Febrero, marzo y abril: la Red por la Dignidad de los Barrios no ha dejado de defender en la calle su Plan de Rescate Ciudadano, que contiene 14 reivindicaciones cuyo cumplimiento exigen para garantizar unas condiciones de vida dignas a los sectores sociales más castigados por la crisis económica. En febrero ocuparon de forma simbólica varias oficinas del INEM para exigir una renta básica para todas las personas en riesgo de exclusión social. En marzo llevaron a cabo tres marchas suburbanas que confluyeron en el vestíbulo de la estación de Sol para reclamar transporte público gratuito para las personas desempleadas y sus familias, toda vez que la falta libertad de movimiento dificulta el ejercicio de no pocos derechos fundamentales. En abril, representantes de la red intervinieron en los plenos municipales de los distritos de Retiro, San Blas, Salamanca, Hortaleza y Chamberí para reclamar a todos los grupos políticos municipales que acuerden disponer de los recursos económicos suficientes para que los servicios sociales puedan dar respuesta a las necesidades urgentes de las vecinas y vecinos más afectados por la crisis económica y que ese acuerdo sea trasladado al pleno del Ayuntamiento de Madrid. Se evitaría así la situación provocada el pasado año, en la que 82 de los 395 millones presupuestados para el área no fueron gastados.

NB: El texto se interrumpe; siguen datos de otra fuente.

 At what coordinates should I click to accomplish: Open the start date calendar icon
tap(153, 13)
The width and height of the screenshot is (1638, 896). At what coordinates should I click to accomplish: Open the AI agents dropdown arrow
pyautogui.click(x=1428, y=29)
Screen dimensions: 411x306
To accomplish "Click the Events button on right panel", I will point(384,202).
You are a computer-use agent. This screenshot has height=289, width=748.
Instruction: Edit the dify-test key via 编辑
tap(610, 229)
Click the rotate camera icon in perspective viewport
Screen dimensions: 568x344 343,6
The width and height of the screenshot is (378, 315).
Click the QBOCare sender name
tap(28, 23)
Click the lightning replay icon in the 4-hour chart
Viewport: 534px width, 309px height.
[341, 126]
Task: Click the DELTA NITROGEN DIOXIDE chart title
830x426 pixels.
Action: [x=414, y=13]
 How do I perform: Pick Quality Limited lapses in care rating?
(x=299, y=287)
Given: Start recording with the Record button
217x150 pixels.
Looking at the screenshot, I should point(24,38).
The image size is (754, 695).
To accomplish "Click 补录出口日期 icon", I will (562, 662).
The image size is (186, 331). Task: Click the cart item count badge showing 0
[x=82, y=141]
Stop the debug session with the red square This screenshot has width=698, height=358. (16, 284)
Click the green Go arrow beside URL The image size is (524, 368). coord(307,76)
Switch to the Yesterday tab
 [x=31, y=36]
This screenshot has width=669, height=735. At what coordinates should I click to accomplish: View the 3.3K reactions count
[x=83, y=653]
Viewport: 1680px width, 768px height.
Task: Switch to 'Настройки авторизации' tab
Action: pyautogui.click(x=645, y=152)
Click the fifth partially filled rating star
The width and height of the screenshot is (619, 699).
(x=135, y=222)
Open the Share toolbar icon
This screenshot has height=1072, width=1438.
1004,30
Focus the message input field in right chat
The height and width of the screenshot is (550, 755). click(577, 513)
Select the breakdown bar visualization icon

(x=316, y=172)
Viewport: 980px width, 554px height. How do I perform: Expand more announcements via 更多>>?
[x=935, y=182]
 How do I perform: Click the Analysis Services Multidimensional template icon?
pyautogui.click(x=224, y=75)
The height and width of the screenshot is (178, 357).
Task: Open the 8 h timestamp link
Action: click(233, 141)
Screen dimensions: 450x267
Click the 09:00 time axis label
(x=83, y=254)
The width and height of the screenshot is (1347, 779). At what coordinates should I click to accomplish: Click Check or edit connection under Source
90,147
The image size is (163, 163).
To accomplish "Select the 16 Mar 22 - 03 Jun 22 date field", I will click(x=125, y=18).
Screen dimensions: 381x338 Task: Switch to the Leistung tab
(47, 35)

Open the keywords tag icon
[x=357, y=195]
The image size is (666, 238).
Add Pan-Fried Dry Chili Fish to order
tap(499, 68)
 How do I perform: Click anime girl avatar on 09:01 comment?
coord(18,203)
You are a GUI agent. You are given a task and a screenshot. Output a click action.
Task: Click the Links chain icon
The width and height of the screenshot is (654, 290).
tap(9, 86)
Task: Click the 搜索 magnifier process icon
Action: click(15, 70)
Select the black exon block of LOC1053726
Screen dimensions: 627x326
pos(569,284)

Es decir, el Consistorio dejó sin gastar uno de cada cinco euros asignados a los servicios sociales en una de las coyunturas económicas más complicadas de la historia reciente. 

En mayo, la Red convocará un pleno municipal alternativo para denunciar las consecuencias de estos recortes y establecer un cauce de participación ciudadana dadas las dificultades que imponen en los plenos de las juntas municipales, que desde el año 2010 se celebran al mediodía.

En el acto, intervendrán trabajadores de la educación pública, de salud mental, representantes de los promotores de la marea naranja y de la Plataforma de Afectados por las Hipotecas. Tras la sesión informativa, se abrirá un debate para establecer, de manera colectiva, los próximos pasos a dar para seguir defendiendo y exigiendo a las administraciones la adopción de los 14 puntos del Plan de Rescate Ciudadano al objeto de garantizar unas condiciones de vida dignas a los sectores sociales más castigados por la crisis económica.